▸ **WORK ITEM**
Produce the tally of lines in the material below that hold "computer", without anything else.

*** DATA FOR THE TASK ***

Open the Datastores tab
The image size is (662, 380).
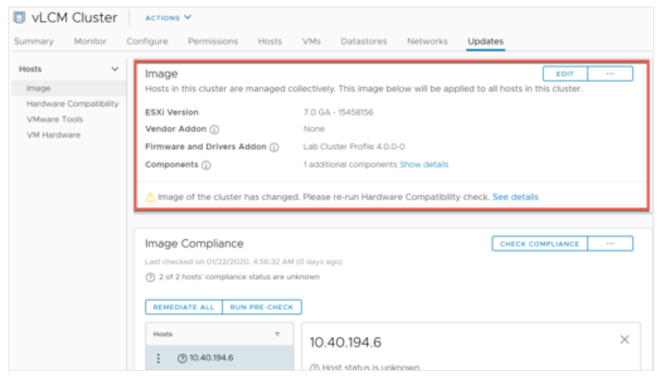(x=364, y=41)
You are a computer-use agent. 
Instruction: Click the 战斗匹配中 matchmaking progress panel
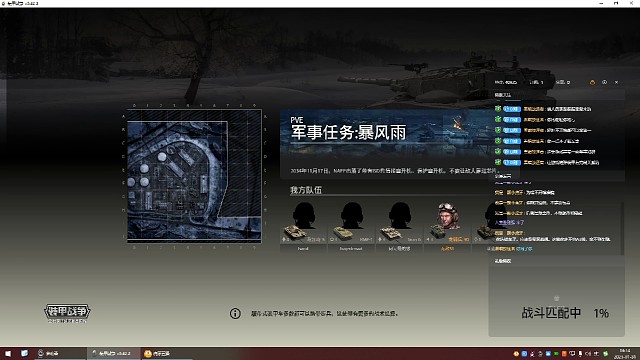coord(557,302)
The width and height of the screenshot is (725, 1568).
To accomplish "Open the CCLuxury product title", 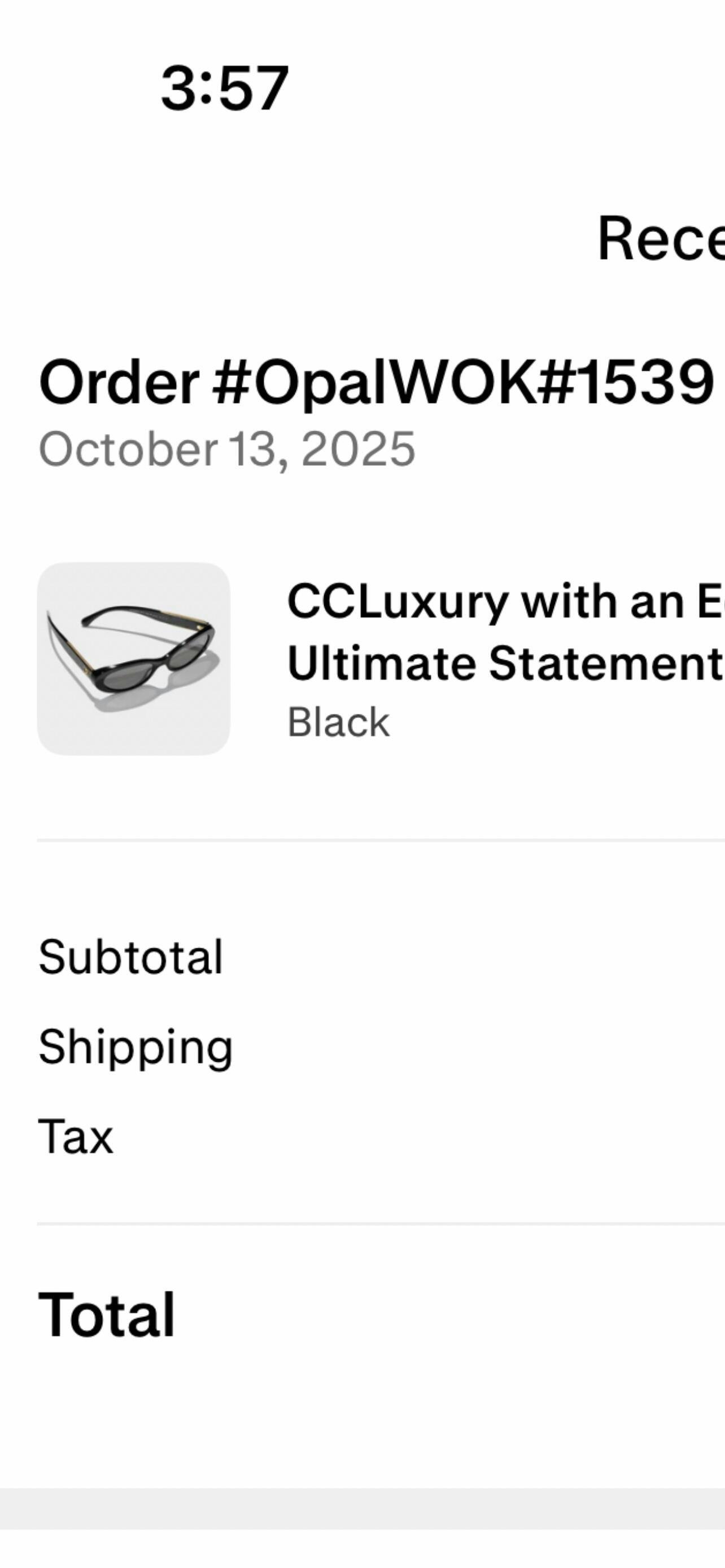I will [505, 601].
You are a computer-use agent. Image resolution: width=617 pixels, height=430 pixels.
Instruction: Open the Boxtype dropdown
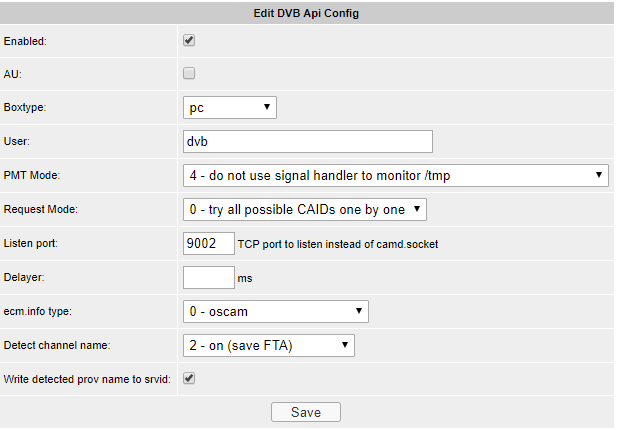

*** End of DATA FOR THE TASK ***

▸ **THE COMPLETED TASK**
2